Product Roadmap

markdown-validator — as of 2026-03-20

This roadmap is driven by the findings in the Project Assessment and by real-world usage patterns observed in large documentation repositories.

Guiding principles

Rule authors should not need to understand the engine to express intent. If a rule requires workflow inversion to express absence, the abstraction has failed.
Silent wrong answers are worse than loud errors. Flat-DOM structural queries can silently return wrong results; this must be surfaced before v1.0.
The architecture is the moat. The 4-layer design enables fast, targeted fixes. Each improvement should be local to one module.

Timeline overview

timeline
    title markdown-validator Release Timeline
    section Patch series
        v0.2.x : NLTK download fix
               : Rule 8 POS tag correction
               : Rule 34 XPath correction
    section Minor releases
        v0.3.0 : Negation operator (negate flag)
               : Not-contains operator
               : Multi-result equality semantics fix
               : Parallel directory scanning
        v0.4.0 : Structured-DOM parser (section wrapping)
               : YAML schema for rule sets
               : VS Code extension (rule authoring)
    section Major release
        v1.0.0 : Stable public API guarantee
               : Plugin system for custom operators
               : Pre-built rule packs (DocFX, Hugo, Docusaurus)

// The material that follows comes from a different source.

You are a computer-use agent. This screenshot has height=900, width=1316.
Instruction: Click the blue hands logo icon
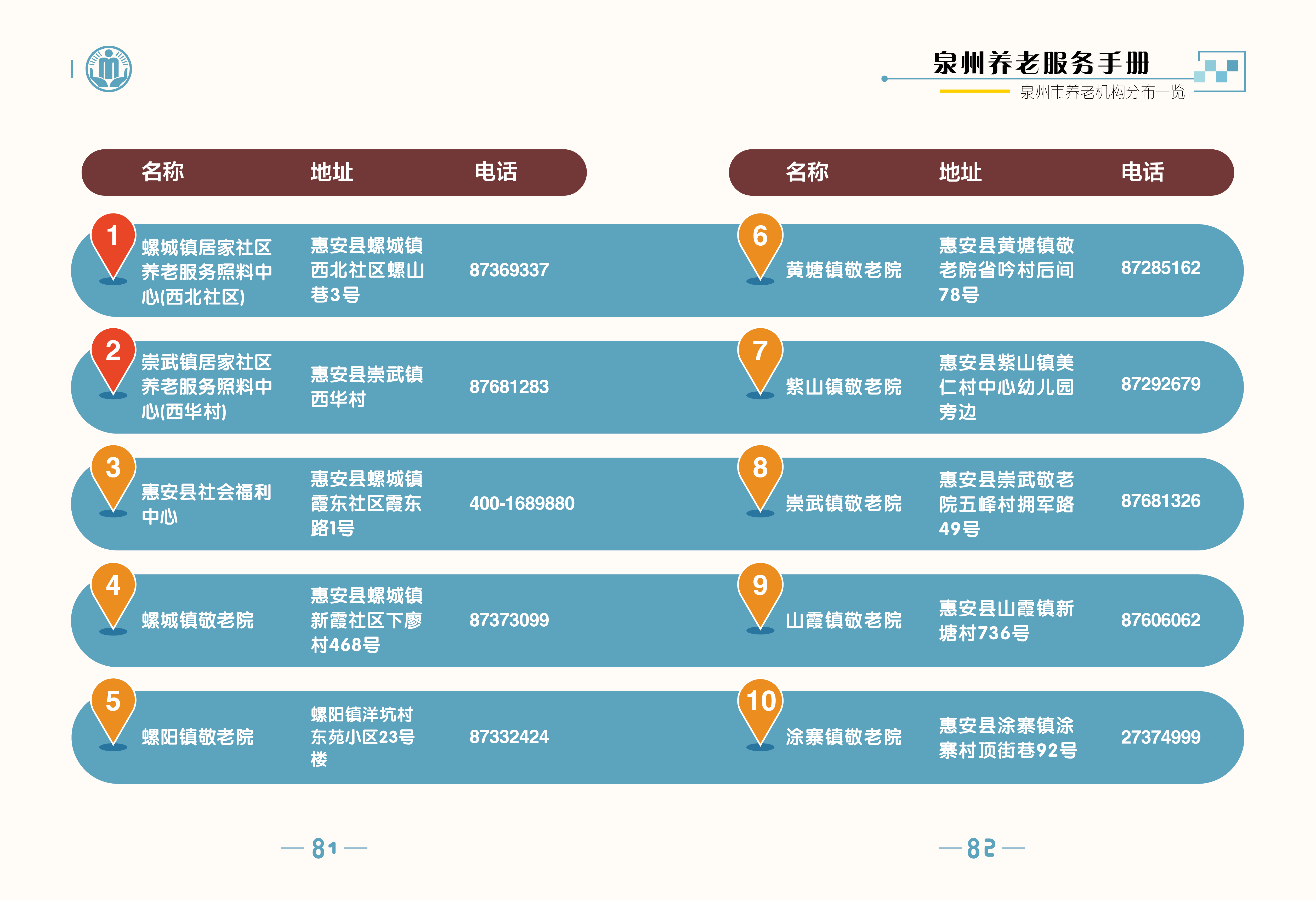point(109,69)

v0.2.x — Patch series (current)

These are targeted bug fixes with no API or schema changes.

Fix	File	Change
NLTK data download	`README.md` + `pos.py`	Add `nltk.download(quiet=True)` guard to `pos.py` module init; add install step to README
Rule 8 POS bug	`tests/fixtures/checkworkflow.json`	Change `operation` to `"p3"`, `value` to `"VB"`
Rule 34 XPath	`tests/fixtures/checkworkflow.json`	Change XPath to `.//h2[last()-1]`
Rules 28/29 inversion	`tests/fixtures/checkworkflow.json`	Invert regex to `^([^0-9])`

No API changes. No migration required.

v0.3.0 — Rule language enhancements

Target: Q2 2026

Negation operator

Add a negate: bool = False field to RuleModel. When True, the boolean result of evaluate_rule is flipped before it is wrapped in ValidationResult. This eliminates the entire class of brittle workflow-inversion patterns used to express absence.

flowchart LR
    R[Rule evaluated] --> V{negate?}
    V -->|False| T[Pass/Fail as-is]
    V -->|True| F[Pass becomes Fail<br/>Fail becomes Pass]
    T --> VR[ValidationResult]
    F --> VR

Affected modules: domain/models.py, domain/evaluator.py Migration: Existing rule files without negate default to false; fully backward compatible.

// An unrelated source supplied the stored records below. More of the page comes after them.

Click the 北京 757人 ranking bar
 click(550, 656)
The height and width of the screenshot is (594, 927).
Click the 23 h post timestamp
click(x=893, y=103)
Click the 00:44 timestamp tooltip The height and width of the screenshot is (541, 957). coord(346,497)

Not-contains operator (`![]`)

A dedicated ![] operator for "does not contain". Eliminates the need to use [] with workflow inversion for absence checks (e.g., "title must not contain the word 'guide'").

Affected modules: domain/operators.py (one new function + one registry entry)

Multi-result equality semantics

When an XPath expression returns multiple elements and the operation is ==, the current all(truth) aggregation almost always produces the wrong result for real rules. Change the aggregation to any(truth) for equality checks on multi-element result sets, and document the behaviour explicitly.

Affected modules: domain/evaluator.py

Parallel directory scanning

Scanner.validate_directory() currently processes files sequentially. Add an optional workers: int = 1 parameter that uses concurrent.futures.ThreadPoolExecutor for parallel validation. Default remains sequential (backward compatible).

Affected modules: services/scanner.py

v0.4.0 — Structural improvements

Target: Q3 2026

Structured-DOM parser

The current markdown library produces flat HTML; all headings are direct children of <body>. This prevents within-section XPath queries. Replace or augment the parser with one that wraps headings and their content in <section> elements, enabling:

//section[h2[text()='Prerequisites']]//a

Options to evaluate: markdown-it-py + mdit-py-plugins; mistletoe; custom post-processing of lxml tree.

Affected modules: infrastructure/parser.py (isolated — no other layers change)

YAML schema for rule sets

Provide a JSON Schema (or Pydantic model export) for rule-set files. Enable IDE validation of rule files. Publish schema to docs/schema/ruleset.schema.json.

VS Code extension — rule authoring support

A thin VS Code extension that: - Validates rule-set JSON files against the published schema - Provides IntelliSense for flag and operator values - Runs md-validate on the active file from the command palette

v1.0.0 — Stable release

Target: Q4 2026

Stable public API guarantee

Commit to semantic versioning for Scanner, ScanReport, RuleModel, and all Pydantic models. Document breaking-change policy.

Plugin system for custom operators

Allow third-party packages to register operators via a markdown_validator.operators entry point. This keeps the core small while enabling domain-specific checks (e.g., terminology validators, link checkers).

Pre-built rule packs

Ship installable rule pack packages for common static site generators:

Package	Targets
`markdown-validator-docfx`	DocFX metadata, ms.topic values, H1 conventions
`markdown-validator-hugo`	Hugo front-matter, archetypes, shortcode patterns
`markdown-validator-docusaurus`	Docusaurus metadata, sidebar_label, slug

What is explicitly out of scope

Real-time editor linting (language server protocol) — this is a CI/batch tool.
Markdown auto-fixing — the tool reports; it does not rewrite content.
Non-Markdown file types — scope is .md files only.
Cloud service / SaaS — the tool is intentionally local-first.